電源をONにすると、モーターが空回りする大きな音が聞こえますが動作はしません。
カバーを開けてメカを取り出します。
カセットホルダーと化粧パネルを取り外します。
ピンチローラーとアイドラーを取り外しますが、左側ピンチローラーは調整式になっていますので、元の位置を測定しておくと組み付け時の作業が楽になります。
キャプスタンモーターを切り離します。
モーターを分解し、キャプスタンシャフトへのグリスアップとベルト交換を行います。
モーター基板上の電解コンデンサーに液漏れは見られないようですが、
予防措置として新品に交換します。
元通りに組み立てます。
メカフロント部を分解します。
肝心のベルトが溶けてプーリーに巻き付いています。汚れは洗剤と歯ブラシで除去します。
洗浄後、新しいベルトを仮掛けします。
ロータリーエンコーダーを取り外します。
分解すると接点が汚れていますので、研磨清掃し、スライド接点専用グリスを塗布し組み立てます。
テープ検出スイッチの接点を清掃します。
順番に組み立てます。
ピンチローラーは表面の劣化及びコアの部分の傷みが見られます。新品交換します。
ピンチローラーとアイドラーを取り付けます。
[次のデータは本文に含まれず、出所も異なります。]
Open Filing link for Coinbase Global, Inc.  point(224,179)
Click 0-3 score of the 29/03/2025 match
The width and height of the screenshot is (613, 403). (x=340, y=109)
左側ピンチローラーは分解前に測定した位置に合わせます。
本体に組み付けて動作テストを行います。
ミラーカセットを用いてテープの走行状態を目視で点検します。
315Hzのテープを再生してテープ速度の点検を行います。許容値内に収まっています。
ヘッドアジマスを点検します。ほとんど狂いはありません。
バイアス調整を行い、左右同レベルの信号を入力します。
それを録音再生モニターします。入力と同じ傾き、大きさに合わせます。
各種テープで録音再生状況を確認し、修理完了です。